### [Work required]
Retype word for word the first line of the listing and each line after it up to the line with "Další → (356, 73)", with the pictures taken out.

### [Dataset]
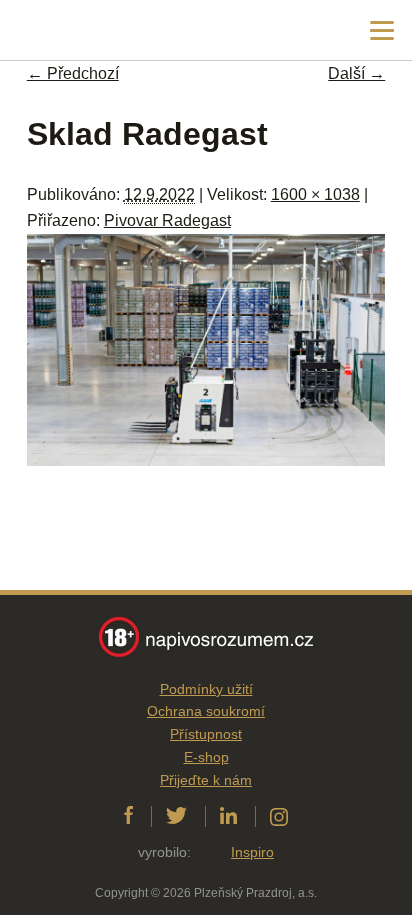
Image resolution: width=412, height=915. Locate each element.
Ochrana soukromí (206, 711)
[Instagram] (279, 816)
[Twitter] (176, 816)
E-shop (206, 757)
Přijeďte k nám (206, 780)
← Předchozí (73, 73)
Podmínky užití (206, 689)
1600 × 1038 (315, 194)
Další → (356, 73)
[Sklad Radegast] (206, 460)
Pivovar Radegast (167, 220)
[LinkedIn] (228, 816)
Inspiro (252, 852)
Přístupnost (206, 734)
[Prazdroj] (99, 30)
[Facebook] (128, 816)
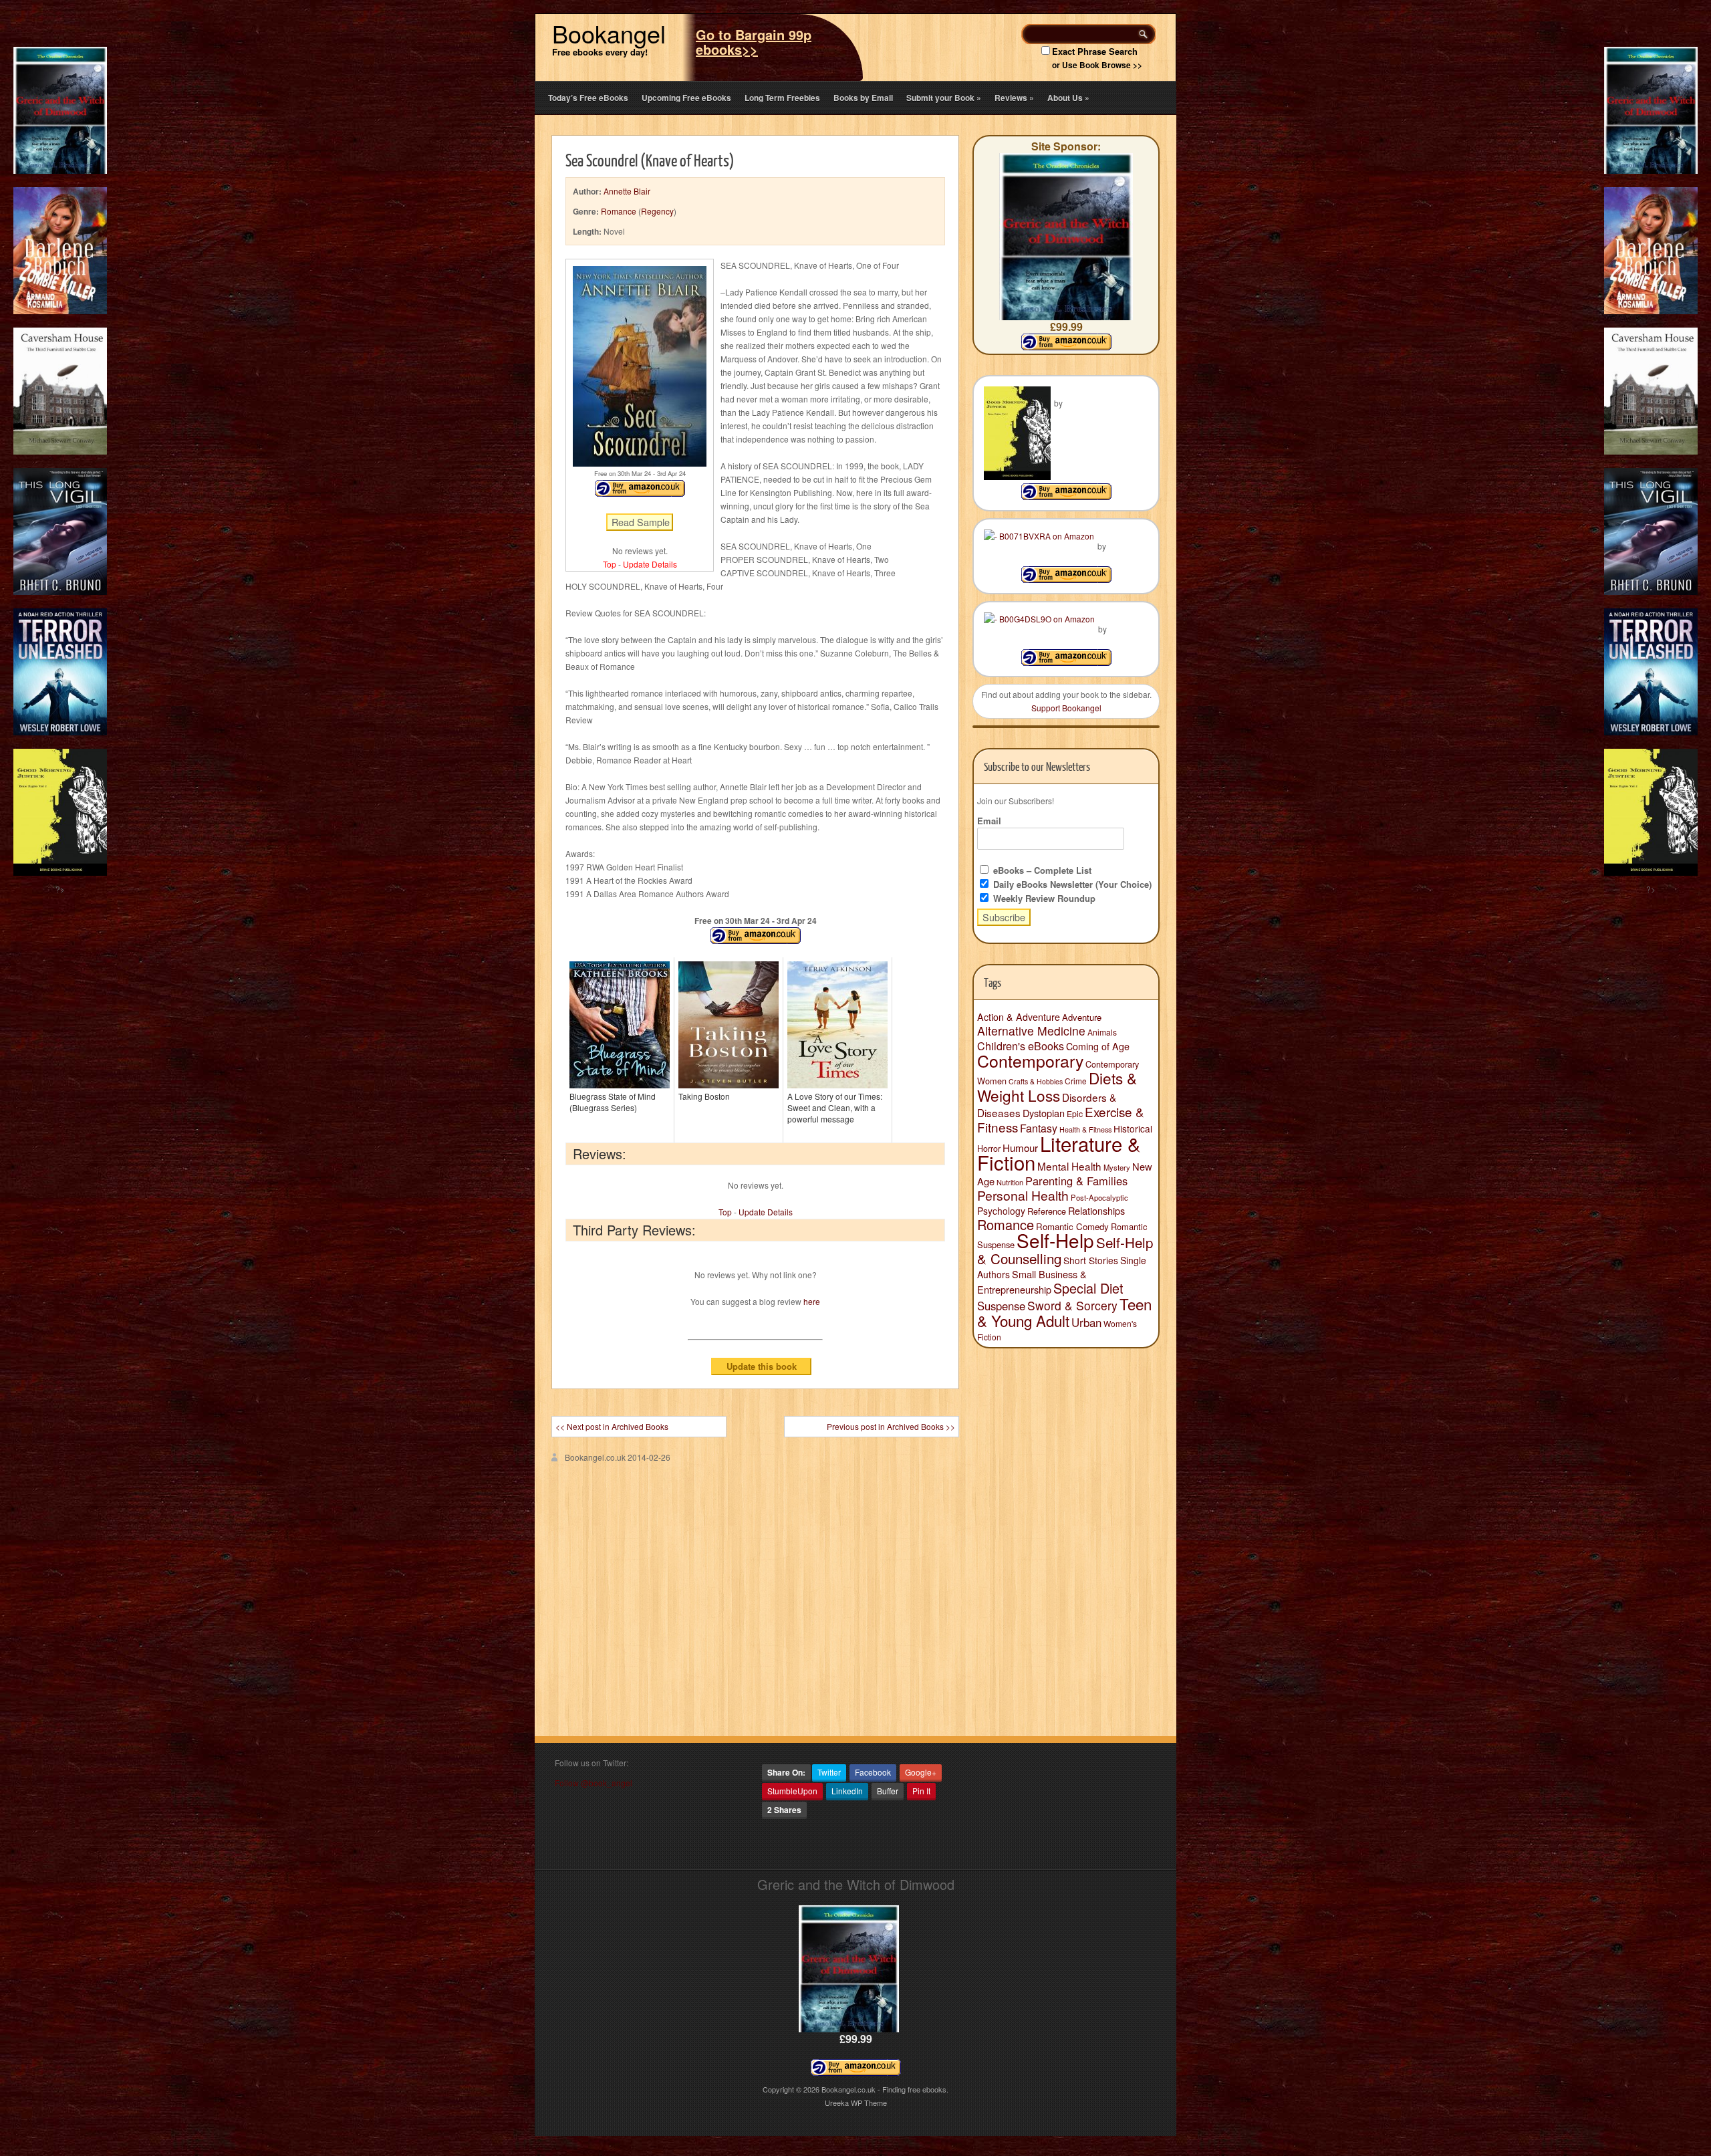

### [Response for this exercise]
Image resolution: width=412, height=915. Locate each element.
Ochrana soukromí (206, 711)
[Instagram] (279, 816)
[Twitter] (176, 816)
E-shop (206, 757)
Přijeďte k nám (206, 780)
← Předchozí (73, 73)
Podmínky užití (206, 689)
1600 × 1038 (315, 194)
Další → (356, 73)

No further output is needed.